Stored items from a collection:
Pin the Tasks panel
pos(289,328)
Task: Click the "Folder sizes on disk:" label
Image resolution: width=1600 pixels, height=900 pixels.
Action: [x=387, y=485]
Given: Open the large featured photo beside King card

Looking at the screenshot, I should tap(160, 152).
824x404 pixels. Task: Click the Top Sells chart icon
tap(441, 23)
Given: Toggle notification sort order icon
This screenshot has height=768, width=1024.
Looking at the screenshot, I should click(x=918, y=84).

---

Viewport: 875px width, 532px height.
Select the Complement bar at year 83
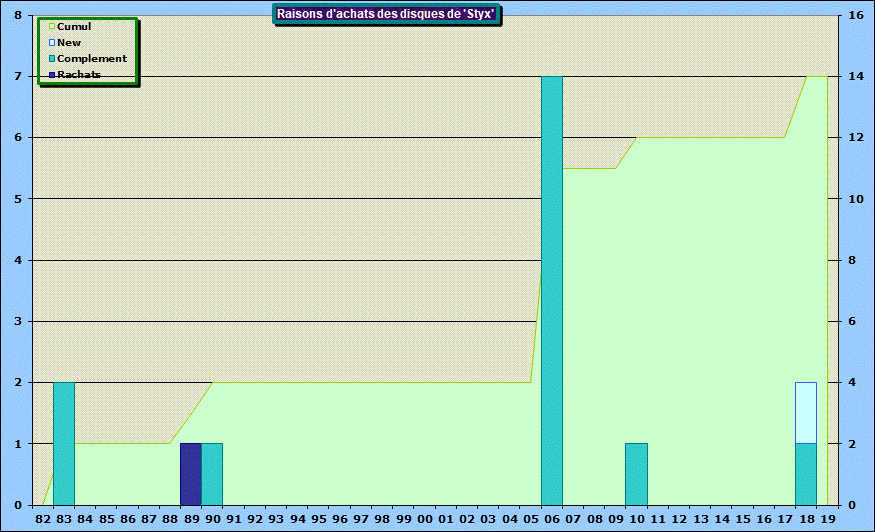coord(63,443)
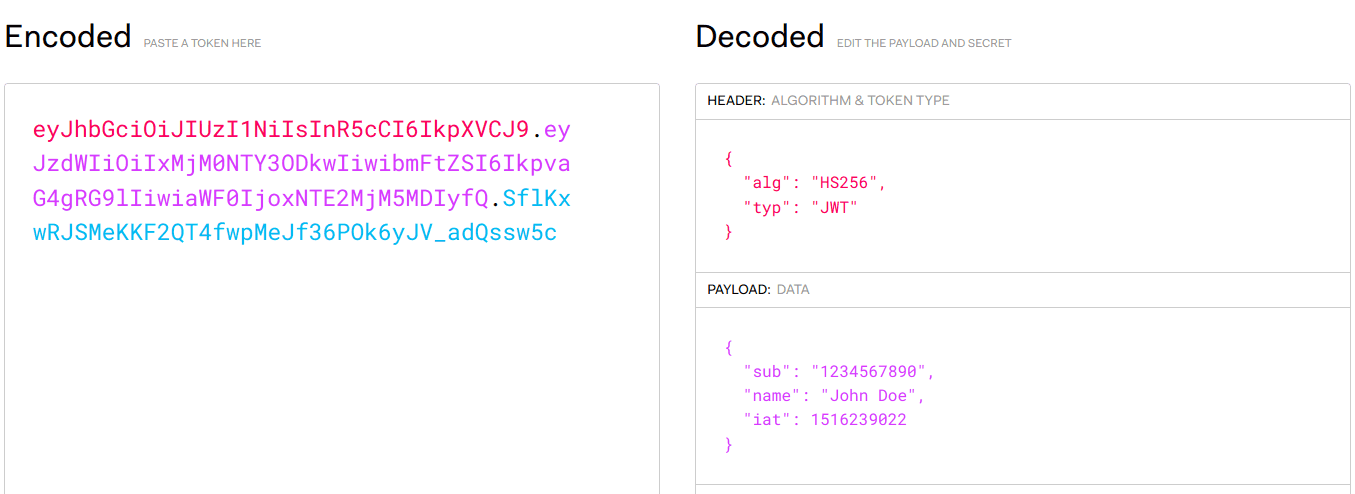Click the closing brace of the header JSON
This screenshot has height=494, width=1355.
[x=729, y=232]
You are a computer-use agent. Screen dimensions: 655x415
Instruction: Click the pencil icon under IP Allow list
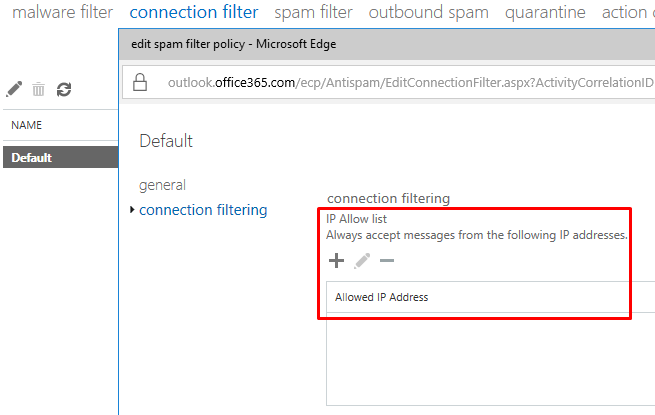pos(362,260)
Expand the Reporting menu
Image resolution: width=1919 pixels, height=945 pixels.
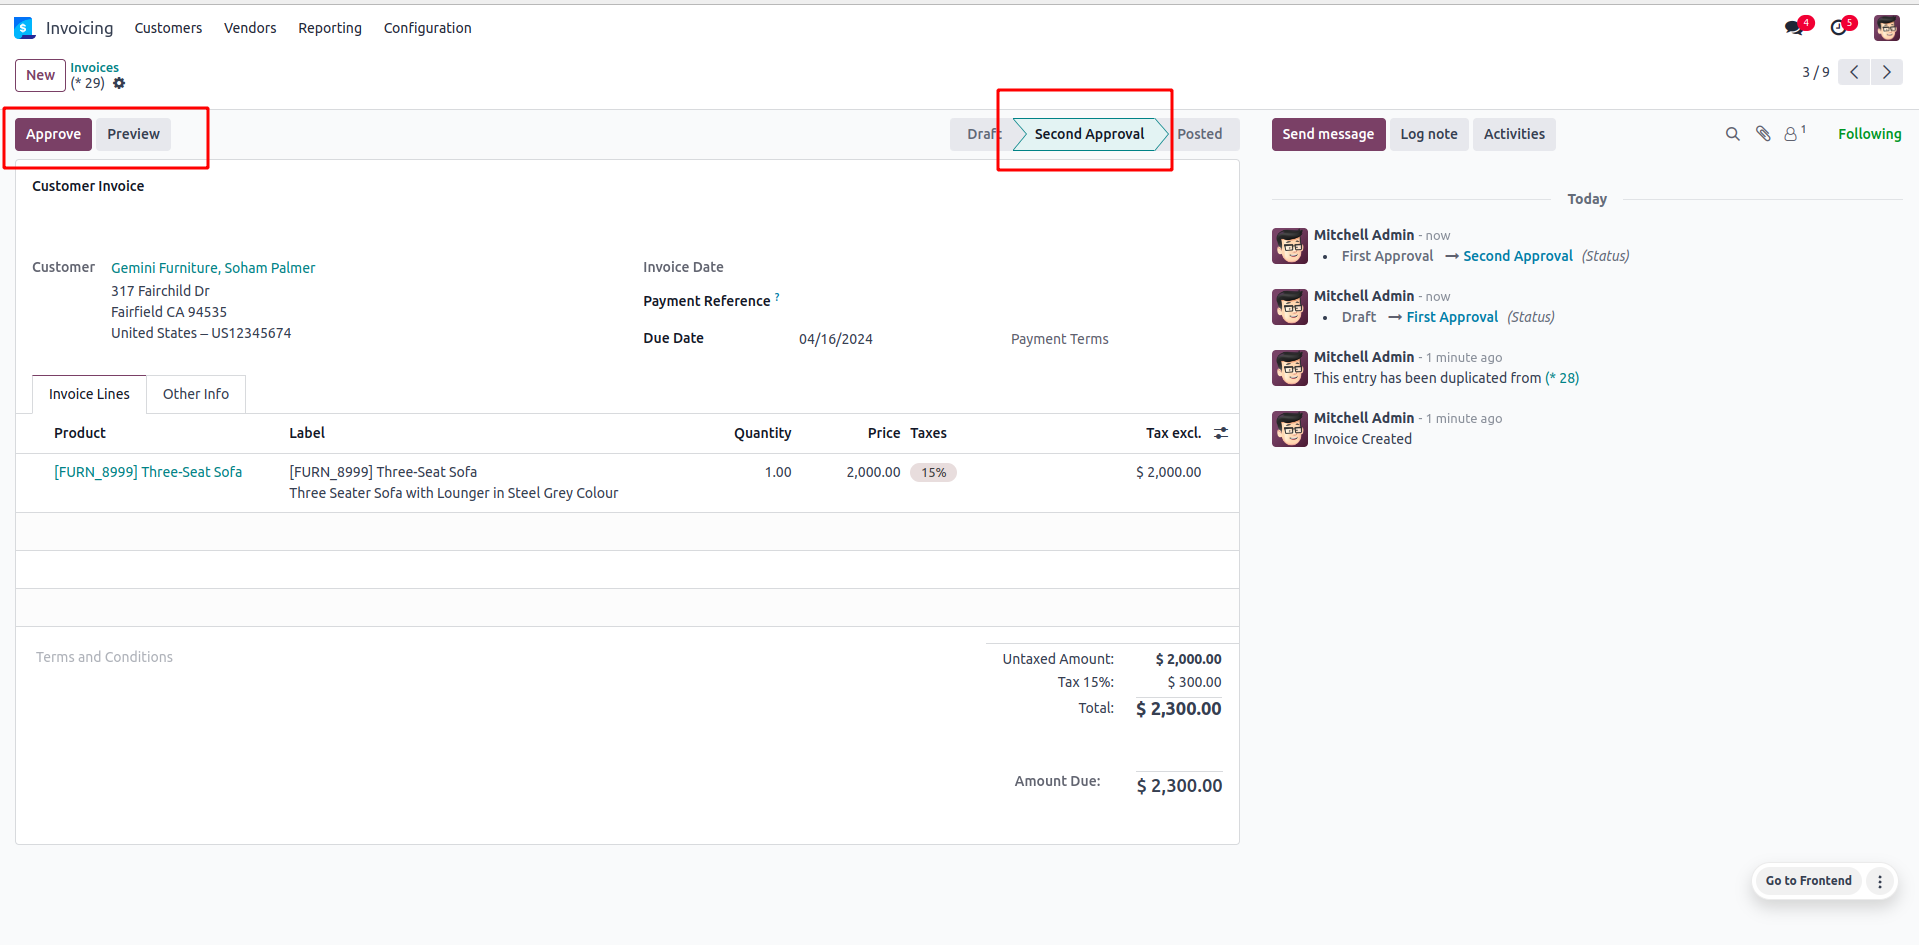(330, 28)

* * *

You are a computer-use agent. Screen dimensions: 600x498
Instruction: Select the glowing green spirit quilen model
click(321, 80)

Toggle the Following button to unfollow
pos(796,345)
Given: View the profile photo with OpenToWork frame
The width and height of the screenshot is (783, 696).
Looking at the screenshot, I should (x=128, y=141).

- Brief
Looking through the records, copy out every line in which the word "computer" is found.

- Task result
You are a computer-use agent. Screen dimensions: 655x415
You are a computer-use agent. Screen dimensions: 600x498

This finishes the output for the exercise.